同社では、前述の「都市別」のランキングのほか、G20の依頼を受けて「国別」のエコシステムに関する報告書を取りまとめている。

そこで経団連は3月19日、スタートアップ委員会企画部会(齊藤昇部会長)を東京・大手町の経団連会館で開催し、スタートアップ・ゲノムのマーク・ペンゼル創業者兼社長、マイク・ジャクソン チーフプログラムオフィサー、スタートアップ・ゲノム・ジャパンの西口尚宏代表取締役から、日本に対する分析と課題について説明を聴くとともに意見交換した。説明の概要は次のとおり。

■ 国外進出の加速

グローバル化は、世界各国のエコシステムに共通する最大の課題である。自国市場での成長と国外進出は全く異なる課題であり、アジア各国やイスラエル、スウェーデン、エストニアなど、国内経済規模が比較的小さい国のスタートアップの方が国外進出のスピードが速い。

対する日本やドイツは相応の国内市場があるが故に、国内市場向けにソリューションを開発する結果、成長余地が限定的となっており、スタートアップの国外進出による成長が必要である。

スタートアップは米国をはじめ世界の投資家や顧客とつながることで成長する。そのため言語は重要であり、長期的な課題として認識すべきである。

■ ユニコーン創出の重要性

スタートアップ・ゲノムでは、スタートアップのイグジットと評価額によってエコシステムの価値を評価している。22年まで東京と韓国・ソウルは僅差だったが、韓国は、国・自治体のレベルで積極的な投資が行われたことで成長が加速し、劇的にユニコーン数が増加した。日本と韓国でスタートアップの社数や人材の質に大きな差があるわけではないが、韓国のスタートアップは日本よりもグローバル化に成功した結果である。

ユニコーンが生まれると、海外投資家だけでなくこれからエコシステムに参入する起業家の注目も集めることになる。このように次世代が育成されることの影響を過小評価すべきでない。次世代への刺激になり大躍進につながることからも、グローバル化に取り組み、ユニコーンを生み出すことは重要である。

■ エコシステム変革に必要な施策

G20各国で比較した際、日本はイノベーションの潜在力は高いにもかかわらず、エコシステム指数(競争力の高い企業をいかに生み出しているかを示すスコア)は他国よりも低い。
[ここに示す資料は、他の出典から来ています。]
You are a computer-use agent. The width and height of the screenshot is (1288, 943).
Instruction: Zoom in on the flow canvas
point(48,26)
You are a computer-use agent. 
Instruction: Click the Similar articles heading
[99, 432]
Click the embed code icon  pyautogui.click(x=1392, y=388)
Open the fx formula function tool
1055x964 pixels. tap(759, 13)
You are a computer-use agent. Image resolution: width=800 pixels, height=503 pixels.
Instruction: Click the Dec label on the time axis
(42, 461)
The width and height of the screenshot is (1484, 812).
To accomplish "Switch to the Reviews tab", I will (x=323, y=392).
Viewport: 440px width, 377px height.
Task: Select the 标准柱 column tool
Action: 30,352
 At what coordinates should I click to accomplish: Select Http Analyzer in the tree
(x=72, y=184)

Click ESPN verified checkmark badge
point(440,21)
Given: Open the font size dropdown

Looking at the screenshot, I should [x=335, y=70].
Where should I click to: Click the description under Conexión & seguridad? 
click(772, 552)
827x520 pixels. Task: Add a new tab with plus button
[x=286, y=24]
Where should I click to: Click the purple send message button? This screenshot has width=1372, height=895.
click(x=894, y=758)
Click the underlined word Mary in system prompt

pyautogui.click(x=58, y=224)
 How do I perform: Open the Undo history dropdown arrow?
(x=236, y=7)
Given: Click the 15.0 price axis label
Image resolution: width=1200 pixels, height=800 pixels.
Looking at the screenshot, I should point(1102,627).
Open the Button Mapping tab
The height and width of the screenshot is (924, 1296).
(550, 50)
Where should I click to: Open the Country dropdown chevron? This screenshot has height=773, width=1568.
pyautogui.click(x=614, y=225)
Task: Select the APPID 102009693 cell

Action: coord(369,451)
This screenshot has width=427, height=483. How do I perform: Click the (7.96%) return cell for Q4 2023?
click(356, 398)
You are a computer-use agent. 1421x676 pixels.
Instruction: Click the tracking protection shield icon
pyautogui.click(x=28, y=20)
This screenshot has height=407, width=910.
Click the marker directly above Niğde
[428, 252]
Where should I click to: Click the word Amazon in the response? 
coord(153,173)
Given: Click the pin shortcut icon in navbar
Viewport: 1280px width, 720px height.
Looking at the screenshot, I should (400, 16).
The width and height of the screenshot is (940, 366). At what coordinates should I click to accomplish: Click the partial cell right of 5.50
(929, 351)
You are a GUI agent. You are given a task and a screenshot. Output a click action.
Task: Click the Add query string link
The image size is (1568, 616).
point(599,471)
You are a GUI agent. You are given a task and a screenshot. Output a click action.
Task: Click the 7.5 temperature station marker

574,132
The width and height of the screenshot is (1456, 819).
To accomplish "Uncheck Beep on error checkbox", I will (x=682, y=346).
米英はこのスコアが飛び抜けて高く、平均値付近に韓国やフランスが位置する。日本はイノベーションの潜在力が高いため、大きな社会的・経済的インパクトを生み出すポテンシャルを秘めている。

スタートアップという経済活動が世界中で活発であるため、人材の流動化も加速している。海外人材を呼び込み、国際的な文化と日本文化の融合型で世界市場を目指すなど、日本人が刺激を受け、彼らの工夫から学ぶ新しいモデルを目指すことも可能ではないか。

エコシステムにおける成功の最終目的とは、「グローバルカテゴリーリーダー」を生み出すことである。スタートアップの数を増やすことも重要だが、あくまで質を上げることにこだわることが必要である。グローバルカテゴリーリーダーになり得る企業とはユニコーンであり、目指す目標を明確にして施策を展開すべきである。